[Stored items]
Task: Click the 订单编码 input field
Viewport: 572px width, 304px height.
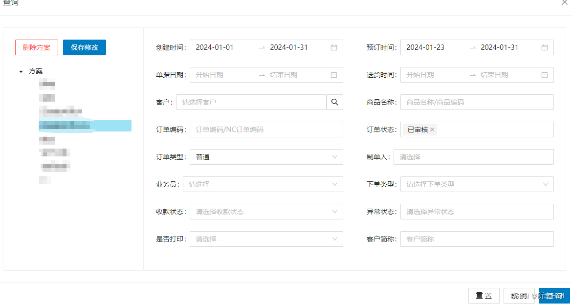Action: 266,130

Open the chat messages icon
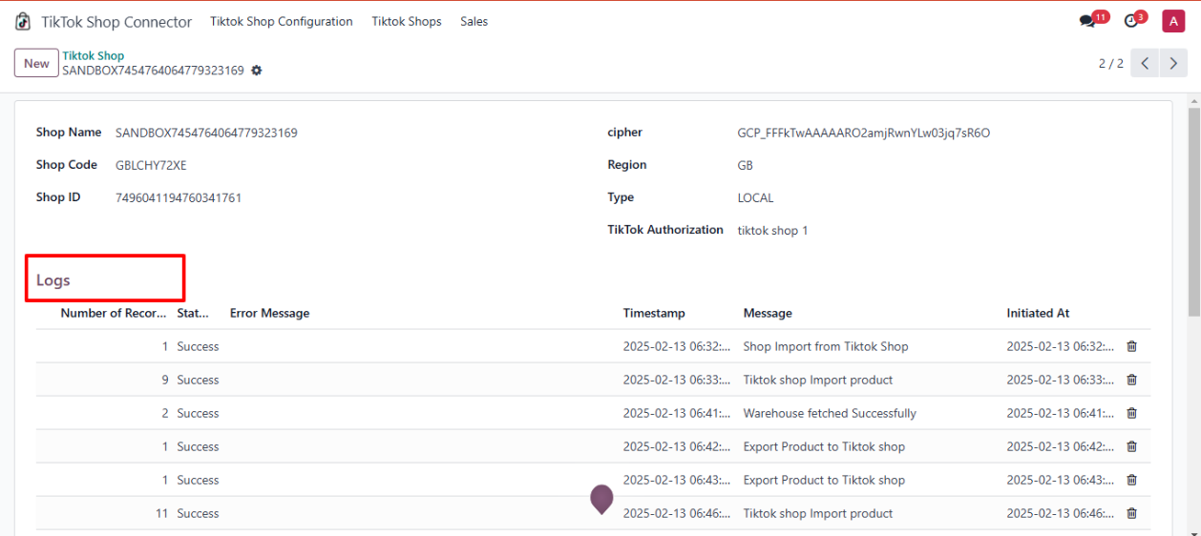[x=1088, y=21]
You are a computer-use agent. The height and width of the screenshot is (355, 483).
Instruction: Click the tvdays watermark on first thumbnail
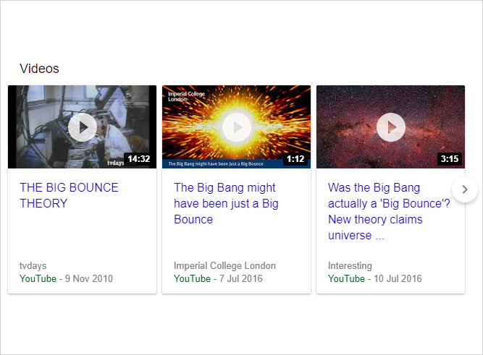116,163
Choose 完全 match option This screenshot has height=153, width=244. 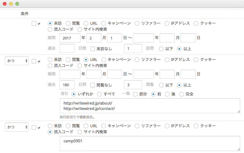(181, 94)
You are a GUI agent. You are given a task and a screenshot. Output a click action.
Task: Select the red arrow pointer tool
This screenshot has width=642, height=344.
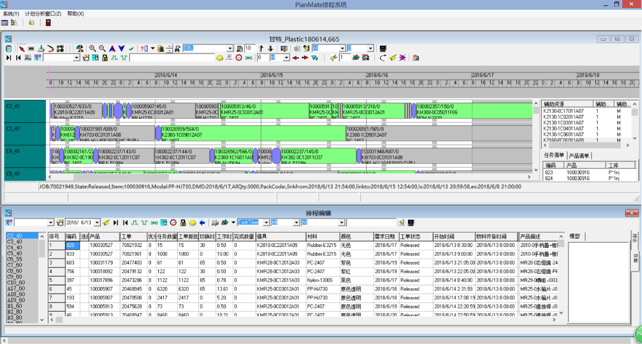click(x=22, y=49)
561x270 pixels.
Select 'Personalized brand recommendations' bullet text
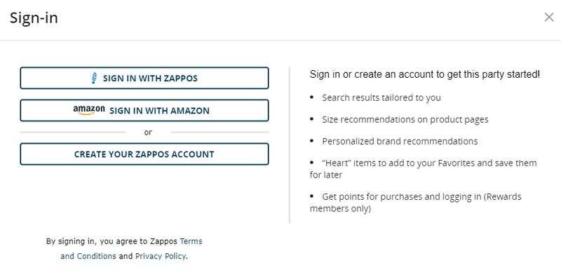[400, 141]

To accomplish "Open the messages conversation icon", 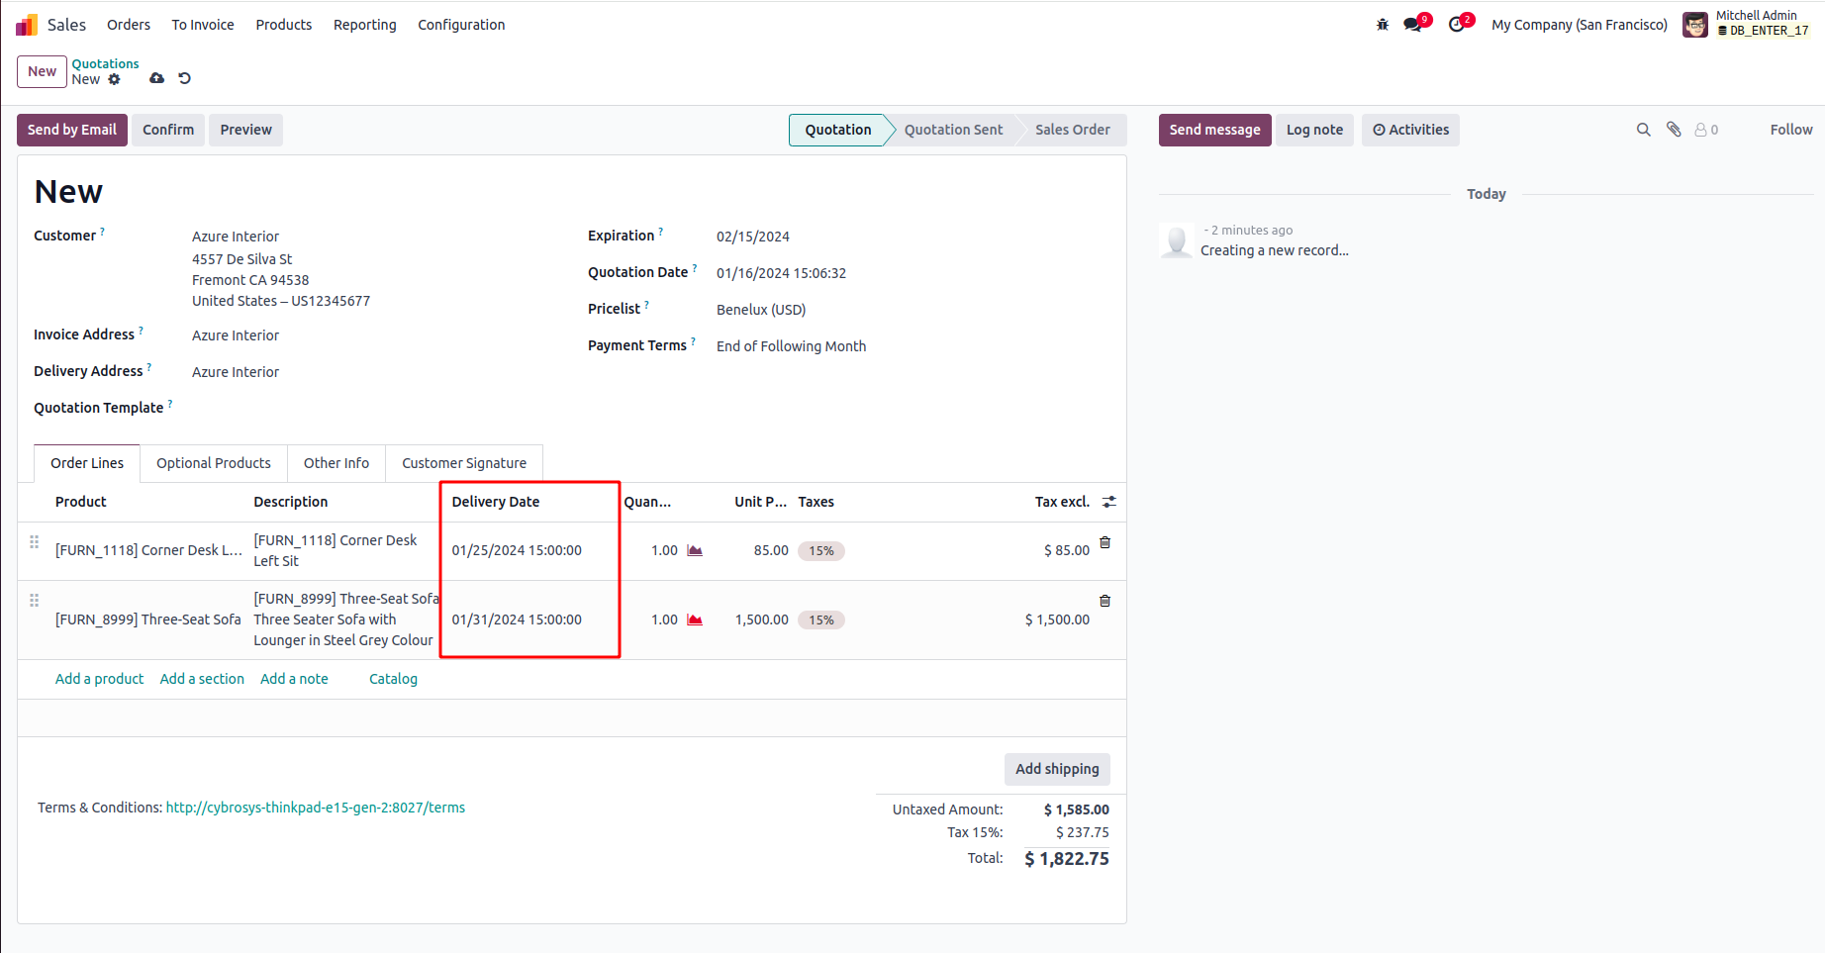I will click(1412, 25).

#### [THE TASK]
Copy out each line of the records where the string "agent" appears.

#### [RESPONSE FOR THIS EXERCISE]
You are a computer-use agent. The height and width of the screenshot is (355, 483).
You are a GUI agent. You are given a task and a screenshot. Output a click action.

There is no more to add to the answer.